This is the second book in the Bess Crawford series by Charles Todd, which I read directly on the heels of the first.
Once again, Bess Crawford finds herself at the center of a mystery when she sees the wife of a burn patient, whom she recognizes from the photograph that her patient carries with him always, saying farewell to a man at a train station as she boards her train to return to the war front. She can see that the goodbye is emotionally draining for the woman, and that she appears fraught and upset, while the man is cold and uncaring. It isn't long after her return to the front that she receives a newspaper that contains news of the woman's murder on that same day, obviously shortly after Bess has seen her at the station.
When Bess learns that her patient has committed suicide after learning of his wife's murder, she takes it upon herself to try to find out who has committed the murder, and why.
Once again, this book successfully immersed me in the life of WWI England. Bess Crawford is a warmly likeable character, a nurse, who moves between civilian life and military life in a way that seems very natural. I am a bit skeptical that movement between the war front and England was quite so easy as these books make it out to be, given that all of the characters seem to flit back and forth between London and the French front with about as much as difficulty as I have driving my car to my local grocery store for a gallon of milk. This is a small thing, though, and is a necessary plot device given that most of the primary characters are, in some way, associated with the war effort.
I am enjoying the ongoing character development of Bess, Simon, and her parents. I don't know if we are moving in the direction of a romance developing between Bess and Simon, but that is definitely one possible narrative arc for the books.

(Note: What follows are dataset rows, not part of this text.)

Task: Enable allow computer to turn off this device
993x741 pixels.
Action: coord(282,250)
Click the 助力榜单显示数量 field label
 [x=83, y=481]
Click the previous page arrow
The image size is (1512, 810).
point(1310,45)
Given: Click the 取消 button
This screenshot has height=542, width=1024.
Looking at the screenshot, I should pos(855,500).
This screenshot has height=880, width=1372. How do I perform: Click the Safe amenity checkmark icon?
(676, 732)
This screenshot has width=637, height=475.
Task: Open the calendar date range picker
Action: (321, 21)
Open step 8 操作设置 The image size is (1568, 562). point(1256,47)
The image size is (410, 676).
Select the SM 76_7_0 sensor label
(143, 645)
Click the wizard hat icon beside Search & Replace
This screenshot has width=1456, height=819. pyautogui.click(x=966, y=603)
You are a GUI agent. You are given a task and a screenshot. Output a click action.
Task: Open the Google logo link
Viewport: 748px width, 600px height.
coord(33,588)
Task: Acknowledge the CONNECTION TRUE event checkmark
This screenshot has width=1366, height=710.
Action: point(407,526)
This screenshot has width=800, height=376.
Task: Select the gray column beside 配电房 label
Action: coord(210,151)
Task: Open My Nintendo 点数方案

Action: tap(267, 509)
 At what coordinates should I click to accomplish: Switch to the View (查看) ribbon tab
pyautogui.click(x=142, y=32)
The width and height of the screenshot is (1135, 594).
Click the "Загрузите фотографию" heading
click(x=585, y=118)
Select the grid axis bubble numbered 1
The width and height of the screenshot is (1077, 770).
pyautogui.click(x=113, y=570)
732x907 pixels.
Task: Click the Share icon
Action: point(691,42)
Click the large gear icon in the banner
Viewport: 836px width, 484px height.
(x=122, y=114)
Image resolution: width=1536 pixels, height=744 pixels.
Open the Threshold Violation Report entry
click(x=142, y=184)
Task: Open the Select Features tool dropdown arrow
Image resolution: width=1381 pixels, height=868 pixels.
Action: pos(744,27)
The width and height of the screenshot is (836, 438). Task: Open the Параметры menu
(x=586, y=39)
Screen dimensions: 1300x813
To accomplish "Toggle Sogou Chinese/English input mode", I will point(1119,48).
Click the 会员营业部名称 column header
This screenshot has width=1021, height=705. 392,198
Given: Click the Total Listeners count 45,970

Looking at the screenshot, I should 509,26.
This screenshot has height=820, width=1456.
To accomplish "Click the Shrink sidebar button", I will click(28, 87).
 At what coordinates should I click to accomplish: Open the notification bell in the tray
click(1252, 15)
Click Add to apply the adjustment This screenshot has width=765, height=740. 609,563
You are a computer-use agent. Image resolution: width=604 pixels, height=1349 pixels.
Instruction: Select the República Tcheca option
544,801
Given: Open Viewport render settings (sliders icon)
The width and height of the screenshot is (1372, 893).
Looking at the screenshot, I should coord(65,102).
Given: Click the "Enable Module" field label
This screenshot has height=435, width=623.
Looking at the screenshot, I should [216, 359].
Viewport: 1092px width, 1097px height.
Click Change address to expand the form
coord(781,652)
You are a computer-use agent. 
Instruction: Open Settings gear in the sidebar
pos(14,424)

As for the mystery in this case, it was rather easily solved when it came right down to it. With any mystery novel, though, the investigation is more of the point than the solution, and the authors did a good job of moving the story along and maintaining interest. Bess is, perhaps, not as quick as some of the amateur sleuths, as she seems, sometimes, to fail to make connections that seem fairly obvious to the reader.
One of the things that I really liked about this book, though, is the focus on the war wives, and how difficult it was to serve your country by keeping the homefires burning. Often, the focus is on the hardships suffered by the soldiers, and make no mistake about it - their hardships were the greater. However, I think that acknowledging that it isn't easy to be the one left behind made for an interesting story in this novel.
Once again, I enjoyed this book, and would recommend it to historical mystery readers. It's well-written and well-edited and a solid, if slightly uninspired, example of the genre.